MahmoudSayed's blog

By MahmoudSayed, 9 years ago, In English

There are 1 billion stars and you are standing at earth. Form the earth you know the distance of all 1 billion stars. Find the nearest 1 million stars from the earth.

Thanks in advance.

  • Vote: I like it
  • +2
  • Vote: I do not like it

»
9 years ago, # |
Rev. 2   Vote: I like it +9 Vote: I do not like it

If all stars are in an array, we assign each star a value equal to the distance of that star to earth. Then the median of medians algorithm finds the k-smallest element in O(n) time worst-case, and also partitions the array such that all elements smaller than the k-smallest element are left of it, and the elements larger are right of it (i.e. the k-smallest element is in position k in a 0-based array).

Note that this is asymptotically optimal, not necessarily faster in practice. An easier approach would be to just sort the array in O(n lg n).

  • »
    »
    9 years ago, # ^ |
    Rev. 2   Vote: I like it +1 Vote: I do not like it

    Firstly, I wanna thank you for your comment.

    Secondly, 1 billion is still a large number to store it in an array So i thought about another solution and I found this one out Using Binary Search Tree.

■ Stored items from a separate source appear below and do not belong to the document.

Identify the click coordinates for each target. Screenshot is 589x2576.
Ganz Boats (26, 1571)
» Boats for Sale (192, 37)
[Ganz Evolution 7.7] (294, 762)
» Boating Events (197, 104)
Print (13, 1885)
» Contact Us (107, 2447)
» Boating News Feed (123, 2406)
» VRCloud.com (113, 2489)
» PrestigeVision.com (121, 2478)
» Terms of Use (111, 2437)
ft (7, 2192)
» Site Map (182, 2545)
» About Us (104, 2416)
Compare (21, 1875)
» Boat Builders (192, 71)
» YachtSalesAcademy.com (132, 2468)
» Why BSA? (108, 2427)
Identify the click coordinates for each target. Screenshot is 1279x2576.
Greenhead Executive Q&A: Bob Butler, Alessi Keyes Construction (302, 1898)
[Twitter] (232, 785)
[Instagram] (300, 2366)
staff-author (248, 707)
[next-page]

    While reading the input I will insert the current number(distance) to the tree.
    when the size of the tree is larger than 1 million I will delete the largest one and insert the current element(only if the current element is smaller than the largest one in the tree) otherwise ignore this number.
    Finally the tree has the the nearest 1 million stars and I can print them.

    while(cin >> n ) {
       if(NumberOfElementsInTheTree > int(1e6)) {
           if(n > TheLargestElementInTheTree) continue; 
           else Delete(TheLargestElementInTheTree); 
       }
       Insert(n); 
    }
    

    Cause I'm newbie with the Binary Search Tree I think this algorithm's complexity will be O(nlog(n)) (Without printing)
    I dunno if This algorithm and its complexity are right or not.

    • »
      »
      »
      9 years ago, # ^ |
        Vote: I like it +4 Vote: I do not like it

      O(m log(n)) where m is 1 billion, n is 1 million. Also, it's better to use a priority queue because it has O(1) access to the largest element, so some loop iterations will take O(1) instead of O(log n). Best case time (when all n largest elements are already in the beginning) will be O(m + n log(n)).

»
9 years ago, # |
Rev. 2   Vote: I like it +2 Vote: I do not like it

Have a sliding window of size 1 million and imagine it to be a max-heap. The problem boils down to finding K smallest elements from N elements where K is 1e6 and N is 1e9. When we slide the max heap over the billion distances, at the end of scan we will have nearest 1 million distances.

Steps : a) Add first K(1 million) distances into max-heap. b) For K+1 element, to add this into the heap, it needs to be smaller than the max heap root. If yes, extract-max and add this (K+1)th element into the heap and heapify. Else, continue scanning. c) At the end of scan, max heap has the answer.

Please correct me if I am wrong.

Complexity(worst case) : (N-K) extracts from Max heap and heapify = (N-K) log(K) plus O(K) for build Heap with K elements to begin with. => O(K+ (N-K) logK)

»
9 years ago, # |
Rev. 2   Vote: I like it 0 Vote: I do not like it

You may do it in O(n). Add elements one by one. When there's 2k elements run nth_element and remove k of them

  • »
    »
    9 years ago, # ^ |
      Vote: I like it 0 Vote: I do not like it

    I can't understand what you want to say.
    Could you write a Pseudocode for your idea, please?! riadwaw

    • »
      »
      »
      9 years ago, # ^ |
        Vote: I like it +3 Vote: I do not like it
      vector v
      for value in input:
         v.push_back(value)
         if v.size >= 2 * k:
             nth_element(v)
             //remove all elements except first k
      nth_element(v)
      //remove all elements except first k
      
      //v contains k nearest points here
      

      Rearranges the elements in the range [first,last), in such a way that the element at the nth position is the element that would be in that position in a sorted sequence.

      The other elements are left without any specific order, except that none of the elements preceding nth are greater than it, and none of the elements following it are less.

      http://www.cplusplus.com/reference/algorithm/nth_element/

      • »
        »
        »
        »
        9 years ago, # ^ |
          Vote: I like it 0 Vote: I do not like it

        nth_element itself only o(n) in average but afaik it's possible to find median in O(n) in worst case too (and if you have a median you may easily rearrange elements as nth_elements do.